■ THE RECORDS ■
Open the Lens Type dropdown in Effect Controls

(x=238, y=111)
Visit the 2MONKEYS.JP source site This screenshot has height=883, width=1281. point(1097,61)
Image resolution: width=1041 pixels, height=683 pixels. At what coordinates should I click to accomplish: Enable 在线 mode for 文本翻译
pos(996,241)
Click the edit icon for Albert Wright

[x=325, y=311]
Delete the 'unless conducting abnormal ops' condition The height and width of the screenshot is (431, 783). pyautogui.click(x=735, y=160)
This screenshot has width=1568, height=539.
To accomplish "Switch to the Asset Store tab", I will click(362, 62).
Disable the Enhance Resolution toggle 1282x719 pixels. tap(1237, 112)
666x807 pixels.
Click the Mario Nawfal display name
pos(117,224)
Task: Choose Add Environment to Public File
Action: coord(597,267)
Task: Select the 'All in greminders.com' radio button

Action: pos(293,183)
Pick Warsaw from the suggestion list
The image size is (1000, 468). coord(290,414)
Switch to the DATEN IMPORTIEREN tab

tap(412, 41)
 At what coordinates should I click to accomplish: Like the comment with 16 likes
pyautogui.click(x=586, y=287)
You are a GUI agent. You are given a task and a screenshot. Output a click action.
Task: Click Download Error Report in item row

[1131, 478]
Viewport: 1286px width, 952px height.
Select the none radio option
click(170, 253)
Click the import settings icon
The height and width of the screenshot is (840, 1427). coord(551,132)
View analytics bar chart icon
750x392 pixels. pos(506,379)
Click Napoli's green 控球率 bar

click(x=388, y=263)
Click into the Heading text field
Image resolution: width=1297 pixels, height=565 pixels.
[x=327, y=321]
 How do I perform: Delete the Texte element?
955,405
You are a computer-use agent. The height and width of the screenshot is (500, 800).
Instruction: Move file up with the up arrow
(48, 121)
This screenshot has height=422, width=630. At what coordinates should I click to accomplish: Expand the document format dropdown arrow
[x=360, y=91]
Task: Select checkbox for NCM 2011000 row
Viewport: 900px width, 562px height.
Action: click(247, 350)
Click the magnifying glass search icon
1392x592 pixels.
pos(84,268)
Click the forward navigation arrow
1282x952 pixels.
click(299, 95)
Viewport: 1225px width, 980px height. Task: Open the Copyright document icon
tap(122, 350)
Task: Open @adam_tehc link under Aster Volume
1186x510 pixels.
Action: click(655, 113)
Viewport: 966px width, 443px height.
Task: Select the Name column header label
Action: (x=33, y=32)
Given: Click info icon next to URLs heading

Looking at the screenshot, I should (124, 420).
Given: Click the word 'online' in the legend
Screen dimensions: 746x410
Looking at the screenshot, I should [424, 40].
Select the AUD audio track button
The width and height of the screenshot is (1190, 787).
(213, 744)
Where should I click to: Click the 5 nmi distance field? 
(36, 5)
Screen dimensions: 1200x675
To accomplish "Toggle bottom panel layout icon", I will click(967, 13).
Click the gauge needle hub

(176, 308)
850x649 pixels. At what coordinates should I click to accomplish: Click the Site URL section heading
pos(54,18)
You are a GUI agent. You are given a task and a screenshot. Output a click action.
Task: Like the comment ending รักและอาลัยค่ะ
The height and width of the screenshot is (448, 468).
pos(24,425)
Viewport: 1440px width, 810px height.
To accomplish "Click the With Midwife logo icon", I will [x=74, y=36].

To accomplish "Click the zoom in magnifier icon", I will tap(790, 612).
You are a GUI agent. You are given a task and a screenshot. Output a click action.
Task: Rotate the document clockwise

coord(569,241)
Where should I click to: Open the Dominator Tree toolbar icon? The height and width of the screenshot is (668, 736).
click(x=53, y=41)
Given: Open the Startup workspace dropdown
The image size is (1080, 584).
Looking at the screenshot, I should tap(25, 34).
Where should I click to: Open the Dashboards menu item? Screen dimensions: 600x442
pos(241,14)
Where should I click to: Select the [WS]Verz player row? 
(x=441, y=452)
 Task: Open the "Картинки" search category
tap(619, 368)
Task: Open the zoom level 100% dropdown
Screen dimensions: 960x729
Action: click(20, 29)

■ PROBLEM STATEMENT ■
Repeat the data in its entirety, word for word.

■ YOUR SOLUTION ■
Open the Lens Type dropdown in Effect Controls

(x=238, y=111)
Visit the 2MONKEYS.JP source site This screenshot has height=883, width=1281. point(1097,61)
Image resolution: width=1041 pixels, height=683 pixels. At what coordinates should I click to accomplish: Enable 在线 mode for 文本翻译
pos(996,241)
Click the edit icon for Albert Wright

[x=325, y=311]
Delete the 'unless conducting abnormal ops' condition The height and width of the screenshot is (431, 783). pyautogui.click(x=735, y=160)
This screenshot has width=1568, height=539.
To accomplish "Switch to the Asset Store tab", I will click(362, 62).
Disable the Enhance Resolution toggle 1282x719 pixels. tap(1237, 112)
666x807 pixels.
Click the Mario Nawfal display name
pos(117,224)
Task: Choose Add Environment to Public File
Action: coord(597,267)
Task: Select the 'All in greminders.com' radio button

Action: pos(293,183)
Pick Warsaw from the suggestion list
The image size is (1000, 468). coord(290,414)
Switch to the DATEN IMPORTIEREN tab

tap(412, 41)
 At what coordinates should I click to accomplish: Like the comment with 16 likes
pyautogui.click(x=586, y=287)
You are a GUI agent. You are given a task and a screenshot. Output a click action.
Task: Click Download Error Report in item row

[1131, 478]
Viewport: 1286px width, 952px height.
Select the none radio option
click(170, 253)
Click the import settings icon
The height and width of the screenshot is (840, 1427). coord(551,132)
View analytics bar chart icon
750x392 pixels. pos(506,379)
Click Napoli's green 控球率 bar

click(x=388, y=263)
Click into the Heading text field
Image resolution: width=1297 pixels, height=565 pixels.
[x=327, y=321]
 How do I perform: Delete the Texte element?
955,405
You are a computer-use agent. The height and width of the screenshot is (500, 800).
Instruction: Move file up with the up arrow
(48, 121)
This screenshot has height=422, width=630. At what coordinates should I click to accomplish: Expand the document format dropdown arrow
[x=360, y=91]
Task: Select checkbox for NCM 2011000 row
Viewport: 900px width, 562px height.
Action: click(247, 350)
Click the magnifying glass search icon
1392x592 pixels.
pos(84,268)
Click the forward navigation arrow
1282x952 pixels.
click(299, 95)
Viewport: 1225px width, 980px height. Task: Open the Copyright document icon
tap(122, 350)
Task: Open @adam_tehc link under Aster Volume
1186x510 pixels.
Action: click(655, 113)
Viewport: 966px width, 443px height.
Task: Select the Name column header label
Action: (x=33, y=32)
Given: Click info icon next to URLs heading

Looking at the screenshot, I should (124, 420).
Given: Click the word 'online' in the legend
Screen dimensions: 746x410
Looking at the screenshot, I should [424, 40].
Select the AUD audio track button
The width and height of the screenshot is (1190, 787).
(213, 744)
Where should I click to: Click the 5 nmi distance field? 
(36, 5)
Screen dimensions: 1200x675
To accomplish "Toggle bottom panel layout icon", I will click(967, 13).
Click the gauge needle hub

(176, 308)
850x649 pixels. At what coordinates should I click to accomplish: Click the Site URL section heading
pos(54,18)
You are a GUI agent. You are given a task and a screenshot. Output a click action.
Task: Like the comment ending รักและอาลัยค่ะ
The height and width of the screenshot is (448, 468).
pos(24,425)
Viewport: 1440px width, 810px height.
To accomplish "Click the With Midwife logo icon", I will [x=74, y=36].

To accomplish "Click the zoom in magnifier icon", I will tap(790, 612).
You are a GUI agent. You are given a task and a screenshot. Output a click action.
Task: Rotate the document clockwise

coord(569,241)
Where should I click to: Open the Dominator Tree toolbar icon? The height and width of the screenshot is (668, 736).
click(x=53, y=41)
Given: Open the Startup workspace dropdown
The image size is (1080, 584).
Looking at the screenshot, I should tap(25, 34).
Where should I click to: Open the Dashboards menu item? Screen dimensions: 600x442
pos(241,14)
Where should I click to: Select the [WS]Verz player row? 
(x=441, y=452)
 Task: Open the "Картинки" search category
tap(619, 368)
Task: Open the zoom level 100% dropdown
Screen dimensions: 960x729
Action: click(20, 29)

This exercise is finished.